All of the data must be returned exactly as given.

═══ MATERIAL FOR THIS TASK

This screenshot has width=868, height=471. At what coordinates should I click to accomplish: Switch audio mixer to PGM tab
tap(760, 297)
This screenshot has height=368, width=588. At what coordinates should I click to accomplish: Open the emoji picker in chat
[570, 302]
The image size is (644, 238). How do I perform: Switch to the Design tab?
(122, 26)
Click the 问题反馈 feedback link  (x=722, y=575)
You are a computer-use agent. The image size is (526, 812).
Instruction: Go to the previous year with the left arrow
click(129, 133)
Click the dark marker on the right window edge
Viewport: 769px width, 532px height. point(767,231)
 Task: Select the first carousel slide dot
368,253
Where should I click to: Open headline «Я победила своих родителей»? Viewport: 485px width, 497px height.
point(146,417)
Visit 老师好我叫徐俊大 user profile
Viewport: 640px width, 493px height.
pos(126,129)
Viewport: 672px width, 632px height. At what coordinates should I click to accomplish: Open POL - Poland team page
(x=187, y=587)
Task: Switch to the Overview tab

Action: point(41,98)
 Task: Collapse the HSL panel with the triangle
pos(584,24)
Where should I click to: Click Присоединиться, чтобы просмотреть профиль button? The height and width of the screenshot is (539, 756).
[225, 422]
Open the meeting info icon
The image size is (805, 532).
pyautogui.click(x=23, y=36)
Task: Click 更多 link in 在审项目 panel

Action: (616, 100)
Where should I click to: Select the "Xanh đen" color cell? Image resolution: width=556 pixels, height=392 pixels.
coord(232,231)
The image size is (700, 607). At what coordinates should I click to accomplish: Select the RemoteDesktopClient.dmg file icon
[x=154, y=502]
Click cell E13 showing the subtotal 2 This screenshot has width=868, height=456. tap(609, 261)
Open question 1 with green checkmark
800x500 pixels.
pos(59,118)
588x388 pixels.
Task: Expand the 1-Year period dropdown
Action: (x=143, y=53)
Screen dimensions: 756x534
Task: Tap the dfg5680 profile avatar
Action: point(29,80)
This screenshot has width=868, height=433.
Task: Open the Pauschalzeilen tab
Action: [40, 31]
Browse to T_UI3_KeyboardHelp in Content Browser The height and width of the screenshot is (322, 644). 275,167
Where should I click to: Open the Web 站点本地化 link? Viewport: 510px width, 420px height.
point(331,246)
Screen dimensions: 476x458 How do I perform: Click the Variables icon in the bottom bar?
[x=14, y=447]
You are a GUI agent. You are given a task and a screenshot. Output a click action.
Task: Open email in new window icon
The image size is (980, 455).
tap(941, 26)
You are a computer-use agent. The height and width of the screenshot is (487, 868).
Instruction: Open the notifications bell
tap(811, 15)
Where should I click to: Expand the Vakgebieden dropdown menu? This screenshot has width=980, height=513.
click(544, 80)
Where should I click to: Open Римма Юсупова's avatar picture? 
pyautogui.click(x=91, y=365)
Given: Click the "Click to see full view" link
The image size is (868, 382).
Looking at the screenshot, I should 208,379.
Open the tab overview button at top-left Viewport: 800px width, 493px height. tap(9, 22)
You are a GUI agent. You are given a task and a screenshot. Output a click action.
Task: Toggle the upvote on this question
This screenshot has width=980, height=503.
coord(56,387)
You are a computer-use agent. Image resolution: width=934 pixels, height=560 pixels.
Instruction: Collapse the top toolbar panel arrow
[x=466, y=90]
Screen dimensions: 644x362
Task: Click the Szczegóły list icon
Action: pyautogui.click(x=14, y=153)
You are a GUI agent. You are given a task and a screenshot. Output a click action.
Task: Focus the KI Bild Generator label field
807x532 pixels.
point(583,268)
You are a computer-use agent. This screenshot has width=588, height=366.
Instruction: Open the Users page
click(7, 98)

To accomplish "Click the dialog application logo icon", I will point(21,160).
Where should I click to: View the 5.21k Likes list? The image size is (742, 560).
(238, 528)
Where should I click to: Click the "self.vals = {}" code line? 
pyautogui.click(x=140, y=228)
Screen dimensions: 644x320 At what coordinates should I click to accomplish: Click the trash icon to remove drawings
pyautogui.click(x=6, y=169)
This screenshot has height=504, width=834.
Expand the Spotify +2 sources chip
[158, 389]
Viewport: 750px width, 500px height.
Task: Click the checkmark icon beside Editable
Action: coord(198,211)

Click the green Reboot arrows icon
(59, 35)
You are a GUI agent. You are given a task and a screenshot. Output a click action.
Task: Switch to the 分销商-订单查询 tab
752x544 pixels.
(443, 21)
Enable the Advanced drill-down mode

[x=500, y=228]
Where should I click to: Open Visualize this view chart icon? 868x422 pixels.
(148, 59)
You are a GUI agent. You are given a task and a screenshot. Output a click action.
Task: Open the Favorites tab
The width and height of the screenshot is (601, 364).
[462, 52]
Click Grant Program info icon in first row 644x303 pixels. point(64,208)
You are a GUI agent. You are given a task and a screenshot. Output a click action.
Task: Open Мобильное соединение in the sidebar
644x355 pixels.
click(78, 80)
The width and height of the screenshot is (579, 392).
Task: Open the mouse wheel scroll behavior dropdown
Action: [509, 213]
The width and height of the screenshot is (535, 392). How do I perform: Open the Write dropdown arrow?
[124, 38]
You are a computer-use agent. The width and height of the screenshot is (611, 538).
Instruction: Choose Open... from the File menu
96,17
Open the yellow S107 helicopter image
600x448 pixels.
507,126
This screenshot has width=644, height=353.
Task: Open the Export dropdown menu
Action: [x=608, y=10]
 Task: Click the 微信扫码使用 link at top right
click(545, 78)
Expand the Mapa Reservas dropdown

══════

TASK SOLUTION:
This screenshot has width=868, height=471. At what coordinates should I click to accomplish: Switch audio mixer to PGM tab
tap(760, 297)
This screenshot has height=368, width=588. At what coordinates should I click to accomplish: Open the emoji picker in chat
[570, 302]
The image size is (644, 238). How do I perform: Switch to the Design tab?
(122, 26)
Click the 问题反馈 feedback link  (x=722, y=575)
You are a computer-use agent. The image size is (526, 812).
Instruction: Go to the previous year with the left arrow
click(129, 133)
Click the dark marker on the right window edge
Viewport: 769px width, 532px height. point(767,231)
 Task: Select the first carousel slide dot
368,253
Where should I click to: Open headline «Я победила своих родителей»? Viewport: 485px width, 497px height.
point(146,417)
Visit 老师好我叫徐俊大 user profile
Viewport: 640px width, 493px height.
pos(126,129)
Viewport: 672px width, 632px height. At what coordinates should I click to accomplish: Open POL - Poland team page
(x=187, y=587)
Task: Switch to the Overview tab

Action: point(41,98)
 Task: Collapse the HSL panel with the triangle
pos(584,24)
Where should I click to: Click Присоединиться, чтобы просмотреть профиль button? The height and width of the screenshot is (539, 756).
[225, 422]
Open the meeting info icon
The image size is (805, 532).
pyautogui.click(x=23, y=36)
Task: Click 更多 link in 在审项目 panel

Action: (616, 100)
Where should I click to: Select the "Xanh đen" color cell? Image resolution: width=556 pixels, height=392 pixels.
coord(232,231)
The image size is (700, 607). At what coordinates should I click to accomplish: Select the RemoteDesktopClient.dmg file icon
[x=154, y=502]
Click cell E13 showing the subtotal 2 This screenshot has width=868, height=456. tap(609, 261)
Open question 1 with green checkmark
800x500 pixels.
pos(59,118)
588x388 pixels.
Task: Expand the 1-Year period dropdown
Action: (x=143, y=53)
Screen dimensions: 756x534
Task: Tap the dfg5680 profile avatar
Action: point(29,80)
This screenshot has width=868, height=433.
Task: Open the Pauschalzeilen tab
Action: [40, 31]
Browse to T_UI3_KeyboardHelp in Content Browser The height and width of the screenshot is (322, 644). 275,167
Where should I click to: Open the Web 站点本地化 link? Viewport: 510px width, 420px height.
point(331,246)
Screen dimensions: 476x458 How do I perform: Click the Variables icon in the bottom bar?
[x=14, y=447]
You are a GUI agent. You are given a task and a screenshot. Output a click action.
Task: Open email in new window icon
The image size is (980, 455).
tap(941, 26)
You are a computer-use agent. The height and width of the screenshot is (487, 868).
Instruction: Open the notifications bell
tap(811, 15)
Where should I click to: Expand the Vakgebieden dropdown menu? This screenshot has width=980, height=513.
click(544, 80)
Where should I click to: Open Римма Юсупова's avatar picture? 
pyautogui.click(x=91, y=365)
Given: Click the "Click to see full view" link
The image size is (868, 382).
Looking at the screenshot, I should 208,379.
Open the tab overview button at top-left Viewport: 800px width, 493px height. tap(9, 22)
You are a GUI agent. You are given a task and a screenshot. Output a click action.
Task: Toggle the upvote on this question
This screenshot has width=980, height=503.
coord(56,387)
You are a computer-use agent. Image resolution: width=934 pixels, height=560 pixels.
Instruction: Collapse the top toolbar panel arrow
[x=466, y=90]
Screen dimensions: 644x362
Task: Click the Szczegóły list icon
Action: pyautogui.click(x=14, y=153)
You are a GUI agent. You are given a task and a screenshot. Output a click action.
Task: Focus the KI Bild Generator label field
807x532 pixels.
point(583,268)
You are a computer-use agent. This screenshot has width=588, height=366.
Instruction: Open the Users page
click(7, 98)

To accomplish "Click the dialog application logo icon", I will point(21,160).
Where should I click to: View the 5.21k Likes list? The image size is (742, 560).
(238, 528)
Where should I click to: Click the "self.vals = {}" code line? 
pyautogui.click(x=140, y=228)
Screen dimensions: 644x320 At what coordinates should I click to accomplish: Click the trash icon to remove drawings
pyautogui.click(x=6, y=169)
This screenshot has height=504, width=834.
Expand the Spotify +2 sources chip
[158, 389]
Viewport: 750px width, 500px height.
Task: Click the checkmark icon beside Editable
Action: coord(198,211)

Click the green Reboot arrows icon
(59, 35)
You are a GUI agent. You are given a task and a screenshot. Output a click action.
Task: Switch to the 分销商-订单查询 tab
752x544 pixels.
(443, 21)
Enable the Advanced drill-down mode

[x=500, y=228]
Where should I click to: Open Visualize this view chart icon? 868x422 pixels.
(148, 59)
You are a GUI agent. You are given a task and a screenshot. Output a click action.
Task: Open the Favorites tab
The width and height of the screenshot is (601, 364).
[462, 52]
Click Grant Program info icon in first row 644x303 pixels. point(64,208)
You are a GUI agent. You are given a task and a screenshot. Output a click action.
Task: Open Мобильное соединение in the sidebar
644x355 pixels.
click(78, 80)
The width and height of the screenshot is (579, 392).
Task: Open the mouse wheel scroll behavior dropdown
Action: [509, 213]
The width and height of the screenshot is (535, 392). How do I perform: Open the Write dropdown arrow?
[124, 38]
You are a computer-use agent. The width and height of the screenshot is (611, 538).
Instruction: Choose Open... from the File menu
96,17
Open the yellow S107 helicopter image
600x448 pixels.
507,126
This screenshot has width=644, height=353.
Task: Open the Export dropdown menu
Action: [x=608, y=10]
 Task: Click the 微信扫码使用 link at top right
click(545, 78)
Expand the Mapa Reservas dropdown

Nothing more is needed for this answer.